All classes in Kafka::FFI
provide an object oriented mapping to the functions
exported on Kafka::FFI.rd_kafka_*
. Most will require understanding memory
management but most should be easier to use and safe than calling into
librdkafka directly.
Why another Kafka gem?
There are already at least two good gems for Kafka: ruby-kafka and rdkafka. In fact we've used both of these gems on Dead Man's Snitch for quite a while and they've been great. We really appreciate all of the work that has gone into them :heart:.
Unfortunately, keeping up with Kafka feature and protocol changes can be a full time job. Development on ruby-kafka has stalled for that reason and many consumer/producer libraries are migrating away from it.
As a heartbeat and cron job monitoring service, we depend on receiving and processing reports from jobs reliably and quickly. Failing to receive a report could mean waking someone up at 3AM or forcing them to take time away from family or friends to deal with a false alarm.
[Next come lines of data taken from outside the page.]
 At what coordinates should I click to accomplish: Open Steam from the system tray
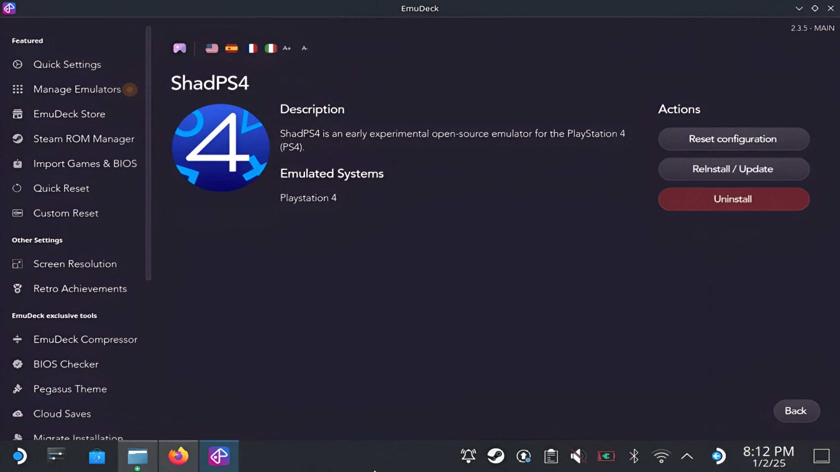495,456
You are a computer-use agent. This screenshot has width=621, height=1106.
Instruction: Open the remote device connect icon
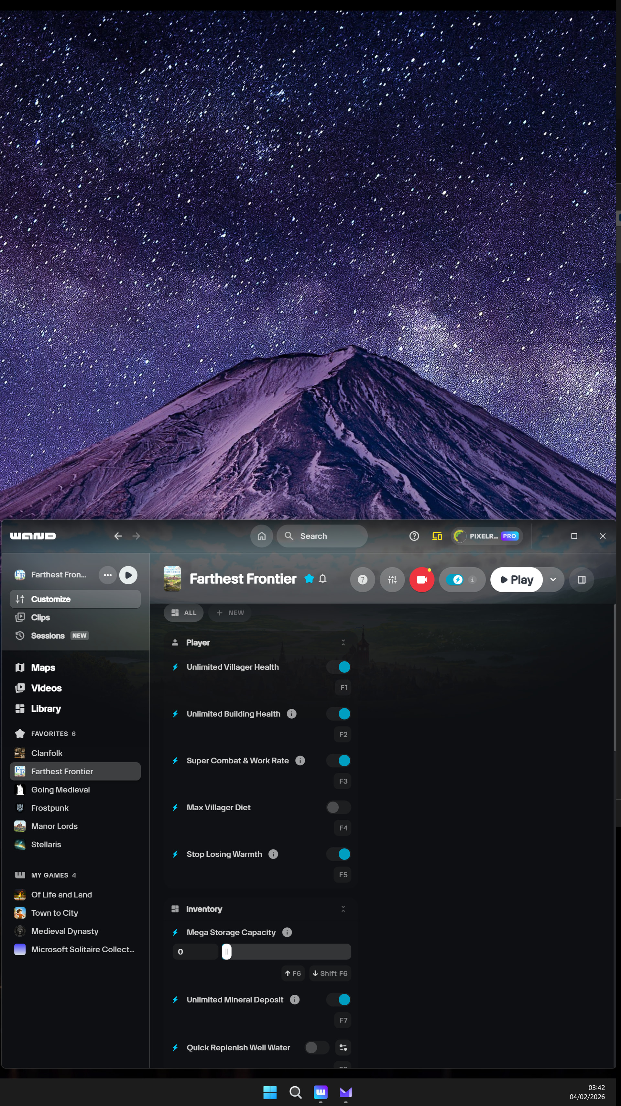pos(437,536)
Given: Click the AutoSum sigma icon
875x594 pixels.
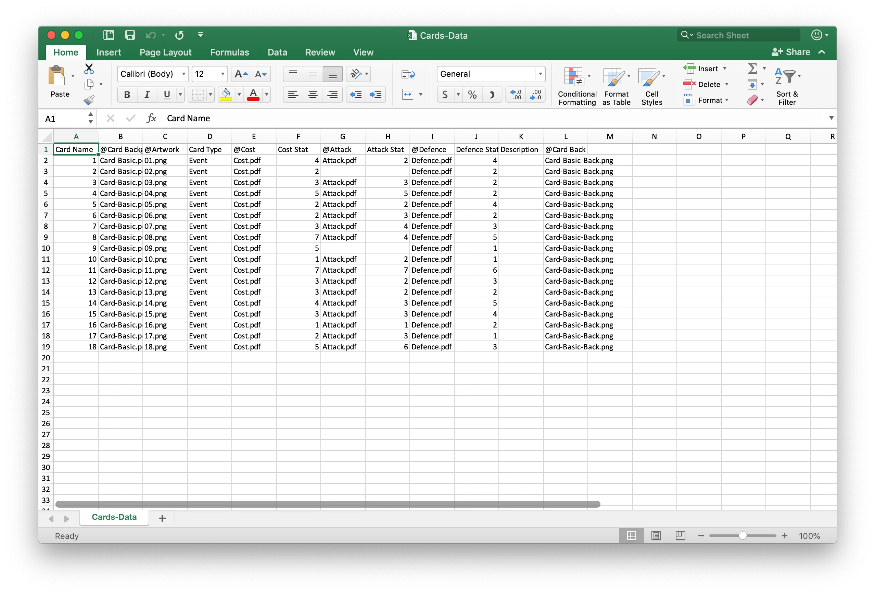Looking at the screenshot, I should pos(752,69).
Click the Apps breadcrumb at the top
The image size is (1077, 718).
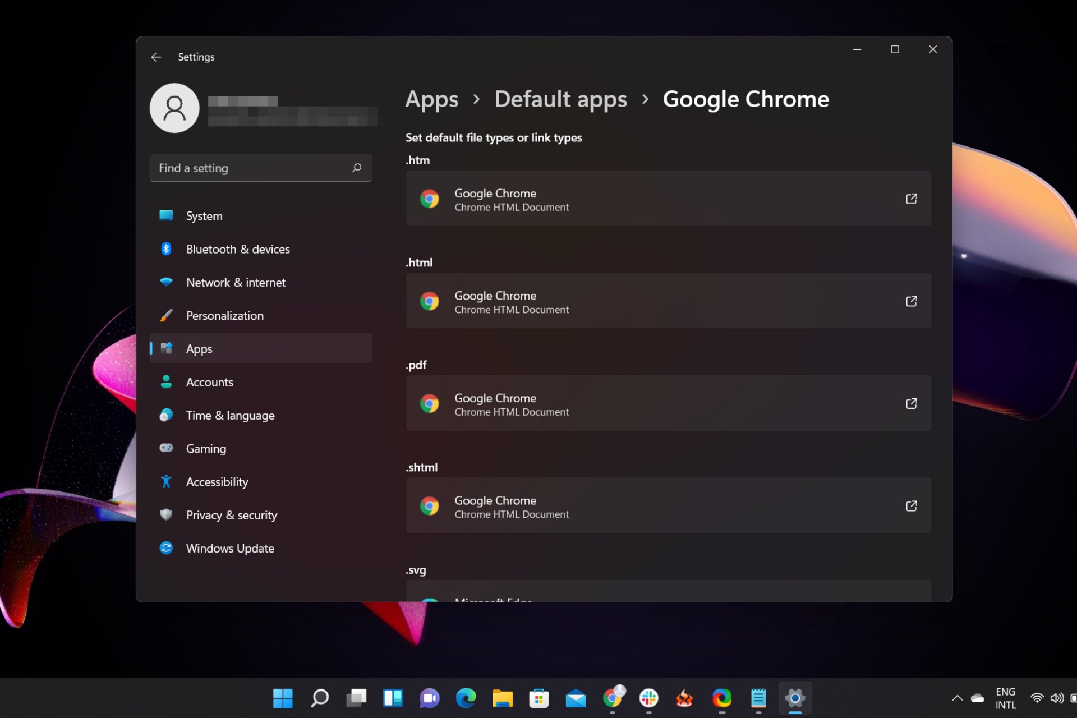[431, 99]
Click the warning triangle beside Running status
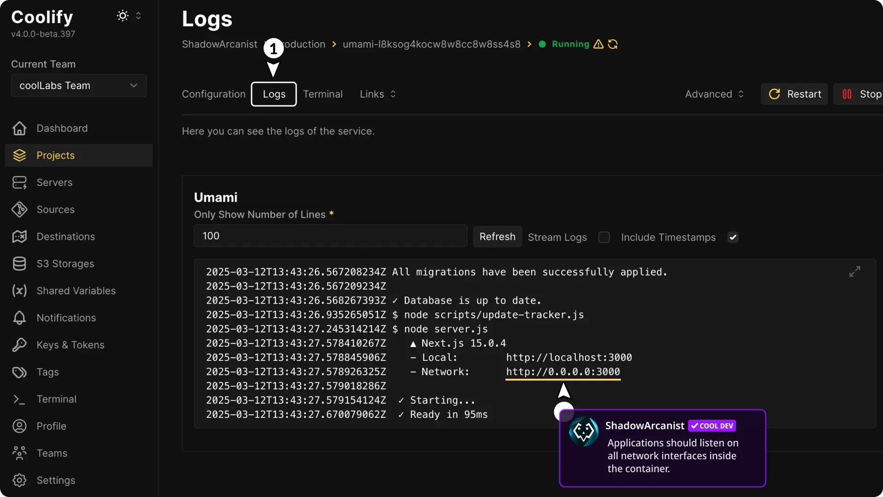 click(597, 44)
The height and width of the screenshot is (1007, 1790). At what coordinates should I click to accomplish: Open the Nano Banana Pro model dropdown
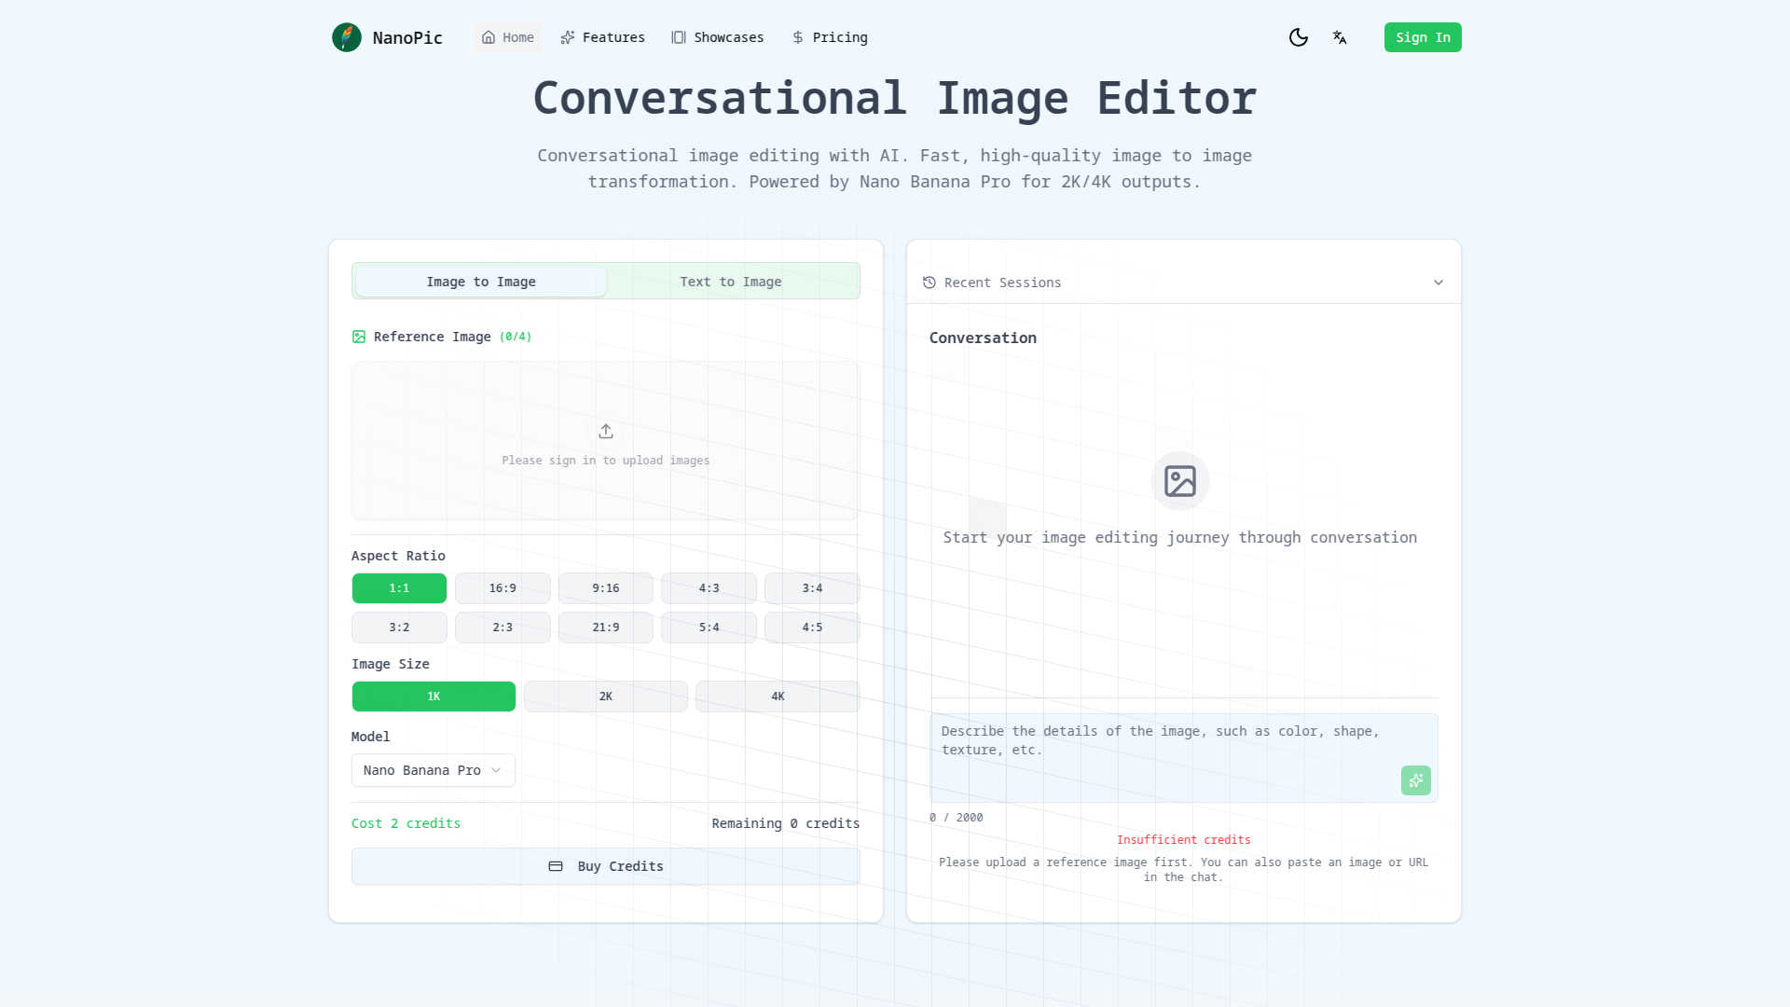tap(433, 770)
What started as a deep dive into rdkafka to understand how best to use it reliably, we had ideas we wanted to implement that probably wouldn't have been a good fit for rdkafka so we decided to start from scratch.
Our goal is to provide a stable and easy to maintain Kafka consumer / producer for Ruby. With time as our biggest constraint it makes sense to leverage librdkafka as it has full time maintenance and support by the team behind Kafka. FFI makes it fast and easy to expose new librdkafka APIs as they are added. A stable test suite means being able to meaningfully spend the limited amount of time we have available to invest. Embracing memory management and building clean separations between layers should reduce the burden to implement new bindings as the rules and responsibilities of each layer are clear.
Development
To get started with development make sure to have docker, docker-compose, and kafkacat installed as they make getting up to speed easier.
Before running the test, start a Kafka broker instance
rake kafka:up
Then run the tests with
rake
When you're done shut down the Kafka instance by running:
rake kafka:down
Contributing
Bug reports and pull requests are welcome on GitHub at https://github.com/deadmanssnitch/kafka. This project is intended to be a safe, welcoming space for collaboration, and contributors are expected to adhere to the code of conduct.
License
The gem is available as open source under the terms of the MIT License.
Code of Conduct
Everyone interacting in the Kafka project's codebases and issue trackers are expected to follow the code of conduct.